In any one of Claims 9-13,
The spectrum calculating means includes
Element signal preparation means for preparing a plurality of element signals to be constituent elements of the section signal of the unit section;
Harmonic signal selection means for selecting, as a harmonic signal, an element signal having the highest correlation value with respect to the section signal from the plurality of element signals;
Differential signal calculation means for obtaining a differential signal by subtracting the inclusion signal given by the product of the harmonic signal and the correlation value obtained for the harmonic signal from the interval signal;
Using the difference signal as a new section signal, the harmonic signal selection means and the difference signal calculation means obtain P content signals by repeatedly performing a process of obtaining a new content signal and a new difference signal. An apparatus for encoding an acoustic signal, wherein spectrum intensities corresponding to the P kinds of frequencies are calculated based on an amplitude value of a contained signal.

In claim 9,
A second unit interval adjacent to a plurality of second unit intervals to be encoded, which is composed of a predetermined number of samples T (T <J) with respect to the J time-series intensity arrays, is set in the time axis direction. Second section setting means for setting while overlapping,
Second spectrum calculating means for calculating a second spectrum intensity corresponding to P kinds of frequencies for each second unit section;
A second code code for generating P second code codes composed of the P frequencies obtained by the second spectrum calculating means , the second spectrum intensity corresponding to each of the P frequencies, and the start time and end time of the second unit section. Two encoding means;
Pl second code codes having a frequency lower than the frequency range of the Ph code codes corrected by the code code correction unit are extracted from the P second code codes created by the second encoding unit. Then, Ph code codes corrected by the code code correction means included in the unit section corresponding to the second unit section are added, and Ph corrected code codes and Pl second code codes are added. Code synthesizing means for creating Ph + Pl composed code codes configured;
A device for encoding an acoustic signal, comprising:

In claim 10 ,
A second unit interval adjacent to a plurality of second unit intervals to be encoded, which is composed of a predetermined number of samples T (T <J) with respect to the J time-series intensity arrays, is set in the time axis direction. Second section setting means for setting while overlapping,
Second spectrum calculating means for calculating a second spectrum intensity corresponding to P kinds of frequencies for each second unit section;
The second spectrum intensity corresponding to the Pl type frequency lower than the Ph type frequency range corrected by the spectrum correction means than the second spectrum intensity corresponding to the P type frequencies created by the second spectrum calculating means.
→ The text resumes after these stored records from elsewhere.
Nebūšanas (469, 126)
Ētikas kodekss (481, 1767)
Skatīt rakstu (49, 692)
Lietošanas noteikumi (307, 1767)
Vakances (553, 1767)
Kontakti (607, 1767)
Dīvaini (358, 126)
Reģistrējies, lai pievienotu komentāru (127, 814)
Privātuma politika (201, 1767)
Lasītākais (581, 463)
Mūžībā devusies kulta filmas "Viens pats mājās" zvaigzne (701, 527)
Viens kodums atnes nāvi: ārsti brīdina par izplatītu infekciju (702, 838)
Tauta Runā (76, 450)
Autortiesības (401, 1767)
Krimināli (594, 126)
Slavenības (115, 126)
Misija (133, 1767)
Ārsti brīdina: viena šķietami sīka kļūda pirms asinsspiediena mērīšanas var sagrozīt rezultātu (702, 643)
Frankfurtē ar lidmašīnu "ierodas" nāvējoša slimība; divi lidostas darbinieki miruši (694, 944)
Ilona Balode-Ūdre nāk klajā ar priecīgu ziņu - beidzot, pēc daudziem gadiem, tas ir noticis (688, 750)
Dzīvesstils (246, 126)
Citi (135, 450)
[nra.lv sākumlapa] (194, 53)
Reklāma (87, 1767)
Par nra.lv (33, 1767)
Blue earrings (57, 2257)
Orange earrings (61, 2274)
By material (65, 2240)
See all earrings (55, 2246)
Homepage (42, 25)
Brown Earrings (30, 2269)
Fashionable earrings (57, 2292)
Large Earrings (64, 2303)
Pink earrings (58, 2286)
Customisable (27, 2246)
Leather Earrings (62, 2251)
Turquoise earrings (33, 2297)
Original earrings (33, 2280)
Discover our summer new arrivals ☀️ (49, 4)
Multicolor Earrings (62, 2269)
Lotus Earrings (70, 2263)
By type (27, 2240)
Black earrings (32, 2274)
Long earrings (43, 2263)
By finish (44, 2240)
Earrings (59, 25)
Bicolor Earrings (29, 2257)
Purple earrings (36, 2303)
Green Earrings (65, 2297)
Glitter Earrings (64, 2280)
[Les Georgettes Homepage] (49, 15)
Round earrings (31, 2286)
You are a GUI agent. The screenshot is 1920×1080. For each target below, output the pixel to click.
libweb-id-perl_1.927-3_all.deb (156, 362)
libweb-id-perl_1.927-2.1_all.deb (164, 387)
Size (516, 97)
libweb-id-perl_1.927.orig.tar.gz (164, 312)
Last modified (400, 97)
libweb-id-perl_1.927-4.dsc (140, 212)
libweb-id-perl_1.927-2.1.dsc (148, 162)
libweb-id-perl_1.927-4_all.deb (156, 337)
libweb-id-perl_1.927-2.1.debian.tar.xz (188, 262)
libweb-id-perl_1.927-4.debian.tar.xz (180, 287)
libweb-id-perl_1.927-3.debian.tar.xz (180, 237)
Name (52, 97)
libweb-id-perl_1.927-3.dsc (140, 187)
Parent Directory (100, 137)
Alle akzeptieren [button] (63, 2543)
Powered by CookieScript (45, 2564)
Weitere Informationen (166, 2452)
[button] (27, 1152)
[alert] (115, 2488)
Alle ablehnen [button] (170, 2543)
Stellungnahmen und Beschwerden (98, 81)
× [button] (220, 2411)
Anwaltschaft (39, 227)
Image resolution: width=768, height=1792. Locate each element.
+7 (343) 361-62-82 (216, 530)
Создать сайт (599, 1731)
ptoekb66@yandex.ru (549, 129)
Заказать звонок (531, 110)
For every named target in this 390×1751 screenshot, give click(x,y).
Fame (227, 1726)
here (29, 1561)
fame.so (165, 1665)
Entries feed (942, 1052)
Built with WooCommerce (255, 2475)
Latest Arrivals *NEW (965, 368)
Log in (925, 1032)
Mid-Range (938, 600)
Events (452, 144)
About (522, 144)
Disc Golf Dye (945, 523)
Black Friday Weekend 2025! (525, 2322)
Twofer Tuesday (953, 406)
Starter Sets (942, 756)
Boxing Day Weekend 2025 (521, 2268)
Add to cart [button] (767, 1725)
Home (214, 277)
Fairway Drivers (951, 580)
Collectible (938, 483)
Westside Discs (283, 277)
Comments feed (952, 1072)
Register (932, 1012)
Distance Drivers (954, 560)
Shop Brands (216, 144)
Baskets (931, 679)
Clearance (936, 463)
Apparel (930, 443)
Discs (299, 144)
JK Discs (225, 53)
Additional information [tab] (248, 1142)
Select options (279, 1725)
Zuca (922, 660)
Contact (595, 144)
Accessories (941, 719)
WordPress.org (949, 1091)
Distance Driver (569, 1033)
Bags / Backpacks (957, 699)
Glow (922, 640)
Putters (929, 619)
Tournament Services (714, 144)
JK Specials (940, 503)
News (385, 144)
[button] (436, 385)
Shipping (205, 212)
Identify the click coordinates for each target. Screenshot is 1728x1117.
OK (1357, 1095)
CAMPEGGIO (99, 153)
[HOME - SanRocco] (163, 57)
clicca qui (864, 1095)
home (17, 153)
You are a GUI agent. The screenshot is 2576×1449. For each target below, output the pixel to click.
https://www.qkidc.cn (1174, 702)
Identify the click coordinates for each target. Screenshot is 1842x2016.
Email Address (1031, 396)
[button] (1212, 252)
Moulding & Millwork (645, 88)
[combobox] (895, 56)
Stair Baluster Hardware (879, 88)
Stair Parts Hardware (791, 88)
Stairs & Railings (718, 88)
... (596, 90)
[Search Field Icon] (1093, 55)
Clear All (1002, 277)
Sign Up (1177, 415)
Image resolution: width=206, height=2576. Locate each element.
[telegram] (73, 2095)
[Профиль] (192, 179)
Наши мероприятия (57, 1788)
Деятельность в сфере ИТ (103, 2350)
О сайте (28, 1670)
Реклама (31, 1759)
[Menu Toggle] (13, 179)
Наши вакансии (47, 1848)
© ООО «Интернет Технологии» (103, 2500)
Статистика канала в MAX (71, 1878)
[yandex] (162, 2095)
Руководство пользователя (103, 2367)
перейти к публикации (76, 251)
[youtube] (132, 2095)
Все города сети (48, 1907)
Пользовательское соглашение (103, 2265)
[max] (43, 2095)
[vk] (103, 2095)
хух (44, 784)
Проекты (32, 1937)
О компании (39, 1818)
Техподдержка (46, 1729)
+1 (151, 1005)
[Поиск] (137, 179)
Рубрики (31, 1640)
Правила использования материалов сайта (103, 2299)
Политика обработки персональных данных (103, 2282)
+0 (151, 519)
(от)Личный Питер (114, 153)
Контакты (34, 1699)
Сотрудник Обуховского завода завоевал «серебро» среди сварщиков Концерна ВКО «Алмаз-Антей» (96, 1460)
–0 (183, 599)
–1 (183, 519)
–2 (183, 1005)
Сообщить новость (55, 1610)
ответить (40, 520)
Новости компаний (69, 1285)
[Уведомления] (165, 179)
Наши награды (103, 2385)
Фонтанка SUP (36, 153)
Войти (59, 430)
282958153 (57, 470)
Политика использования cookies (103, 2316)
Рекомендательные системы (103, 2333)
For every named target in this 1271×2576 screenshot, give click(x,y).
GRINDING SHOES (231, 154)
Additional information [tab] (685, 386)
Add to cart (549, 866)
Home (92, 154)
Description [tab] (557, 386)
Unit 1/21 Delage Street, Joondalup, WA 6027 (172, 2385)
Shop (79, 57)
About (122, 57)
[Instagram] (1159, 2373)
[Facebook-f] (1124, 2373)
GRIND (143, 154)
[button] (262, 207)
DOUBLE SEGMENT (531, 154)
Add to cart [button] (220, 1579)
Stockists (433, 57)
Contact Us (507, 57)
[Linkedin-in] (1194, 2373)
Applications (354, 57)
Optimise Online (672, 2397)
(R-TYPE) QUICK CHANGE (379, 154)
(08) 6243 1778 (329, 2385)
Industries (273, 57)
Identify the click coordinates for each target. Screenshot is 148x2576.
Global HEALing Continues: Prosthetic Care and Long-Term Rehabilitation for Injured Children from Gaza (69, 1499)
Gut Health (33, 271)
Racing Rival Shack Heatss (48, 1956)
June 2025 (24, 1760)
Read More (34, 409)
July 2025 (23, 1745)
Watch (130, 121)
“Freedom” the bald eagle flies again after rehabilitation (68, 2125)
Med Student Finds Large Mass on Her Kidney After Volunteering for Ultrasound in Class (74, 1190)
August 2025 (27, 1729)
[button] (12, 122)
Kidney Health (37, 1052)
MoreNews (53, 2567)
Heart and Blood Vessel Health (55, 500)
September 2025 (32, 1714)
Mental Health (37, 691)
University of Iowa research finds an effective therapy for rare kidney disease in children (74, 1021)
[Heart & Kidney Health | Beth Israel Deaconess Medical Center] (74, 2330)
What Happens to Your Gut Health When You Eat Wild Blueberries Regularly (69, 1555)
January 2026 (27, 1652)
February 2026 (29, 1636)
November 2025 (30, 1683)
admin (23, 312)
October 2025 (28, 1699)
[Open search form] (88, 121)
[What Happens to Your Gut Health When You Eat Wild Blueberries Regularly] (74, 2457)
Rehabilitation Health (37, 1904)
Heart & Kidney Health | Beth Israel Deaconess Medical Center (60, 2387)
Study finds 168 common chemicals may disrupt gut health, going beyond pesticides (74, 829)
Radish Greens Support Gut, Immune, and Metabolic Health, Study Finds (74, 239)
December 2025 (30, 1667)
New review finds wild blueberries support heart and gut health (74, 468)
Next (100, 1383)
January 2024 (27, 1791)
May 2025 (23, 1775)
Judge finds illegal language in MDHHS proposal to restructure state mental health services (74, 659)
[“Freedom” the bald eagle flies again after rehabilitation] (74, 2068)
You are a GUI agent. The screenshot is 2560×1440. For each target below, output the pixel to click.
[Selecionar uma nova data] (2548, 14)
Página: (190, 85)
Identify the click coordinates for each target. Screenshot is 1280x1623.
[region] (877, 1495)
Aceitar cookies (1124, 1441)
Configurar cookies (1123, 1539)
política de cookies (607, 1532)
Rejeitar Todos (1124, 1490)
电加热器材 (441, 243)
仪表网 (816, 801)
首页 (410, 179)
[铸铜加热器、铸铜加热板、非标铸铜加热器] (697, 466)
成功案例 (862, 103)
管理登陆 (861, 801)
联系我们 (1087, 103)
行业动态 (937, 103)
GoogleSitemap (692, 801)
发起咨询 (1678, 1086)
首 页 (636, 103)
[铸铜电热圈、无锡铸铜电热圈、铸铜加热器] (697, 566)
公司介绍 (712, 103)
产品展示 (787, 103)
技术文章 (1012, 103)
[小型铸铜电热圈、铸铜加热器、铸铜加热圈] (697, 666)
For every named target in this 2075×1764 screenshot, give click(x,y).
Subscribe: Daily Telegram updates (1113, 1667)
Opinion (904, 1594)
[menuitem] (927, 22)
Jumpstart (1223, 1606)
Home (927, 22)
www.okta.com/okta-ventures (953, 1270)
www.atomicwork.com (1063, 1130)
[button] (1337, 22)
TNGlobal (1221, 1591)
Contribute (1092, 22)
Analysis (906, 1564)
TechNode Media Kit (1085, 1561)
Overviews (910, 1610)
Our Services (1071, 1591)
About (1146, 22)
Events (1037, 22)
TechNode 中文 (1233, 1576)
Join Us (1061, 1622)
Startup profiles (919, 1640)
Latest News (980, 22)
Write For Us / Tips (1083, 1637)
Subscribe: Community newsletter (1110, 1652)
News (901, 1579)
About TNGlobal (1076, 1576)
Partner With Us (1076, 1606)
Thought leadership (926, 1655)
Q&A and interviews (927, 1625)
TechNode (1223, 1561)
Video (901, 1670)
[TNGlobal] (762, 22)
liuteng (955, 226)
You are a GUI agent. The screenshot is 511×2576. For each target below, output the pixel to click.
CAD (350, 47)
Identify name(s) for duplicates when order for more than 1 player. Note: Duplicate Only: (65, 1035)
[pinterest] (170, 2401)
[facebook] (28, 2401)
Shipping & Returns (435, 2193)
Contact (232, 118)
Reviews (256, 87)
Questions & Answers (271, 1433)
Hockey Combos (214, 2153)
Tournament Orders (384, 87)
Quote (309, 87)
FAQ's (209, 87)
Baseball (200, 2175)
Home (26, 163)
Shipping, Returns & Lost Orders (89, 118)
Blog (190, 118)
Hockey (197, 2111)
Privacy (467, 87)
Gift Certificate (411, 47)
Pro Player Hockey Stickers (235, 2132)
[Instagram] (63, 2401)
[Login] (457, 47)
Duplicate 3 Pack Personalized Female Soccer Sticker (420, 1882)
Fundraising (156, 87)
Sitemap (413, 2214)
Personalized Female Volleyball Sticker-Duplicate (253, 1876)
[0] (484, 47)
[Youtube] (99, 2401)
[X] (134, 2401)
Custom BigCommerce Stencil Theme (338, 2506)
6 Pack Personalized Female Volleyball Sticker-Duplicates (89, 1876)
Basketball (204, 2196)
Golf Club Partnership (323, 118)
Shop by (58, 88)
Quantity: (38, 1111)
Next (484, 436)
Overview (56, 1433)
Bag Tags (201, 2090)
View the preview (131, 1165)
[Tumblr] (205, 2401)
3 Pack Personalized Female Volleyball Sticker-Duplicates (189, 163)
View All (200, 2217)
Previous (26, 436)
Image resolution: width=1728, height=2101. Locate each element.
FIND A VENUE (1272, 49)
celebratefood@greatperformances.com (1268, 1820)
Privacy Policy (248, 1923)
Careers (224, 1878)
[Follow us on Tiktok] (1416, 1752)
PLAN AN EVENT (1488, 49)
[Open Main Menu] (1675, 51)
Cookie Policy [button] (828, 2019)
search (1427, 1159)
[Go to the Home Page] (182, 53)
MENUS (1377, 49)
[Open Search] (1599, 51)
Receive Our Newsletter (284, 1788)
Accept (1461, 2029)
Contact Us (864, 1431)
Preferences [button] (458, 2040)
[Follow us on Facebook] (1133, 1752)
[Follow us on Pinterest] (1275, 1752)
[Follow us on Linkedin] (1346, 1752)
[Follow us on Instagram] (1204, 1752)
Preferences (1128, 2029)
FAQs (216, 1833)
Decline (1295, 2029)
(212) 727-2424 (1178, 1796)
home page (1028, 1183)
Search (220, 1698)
Spectral intensities corresponding to the Ph types of corrected frequencies are extracted and added to the spectral intensities corresponding to the Ph types of frequencies corrected by the spectrum correcting means included in the unit interval corresponding to the second unit interval. And a spectrum combining means for creating a combined spectrum intensity corresponding to the combined frequency of Ph + Pl types composed of second spectrum intensities corresponding to Pl types of frequencies,
Have
The encoding means corresponds to the frequency of the Ph + P1 types synthesized by the spectrum synthesizing means , frequency information capable of specifying each frequency, synthesized spectrum intensity corresponding to each frequency, and start and end of the unit section. An acoustic signal encoding apparatus characterized in that Ph + Pl code codes composed of identifiable time information are created.

A program for causing a computer to function as the acoustic signal encoding device according to any one of claims 9 to 16.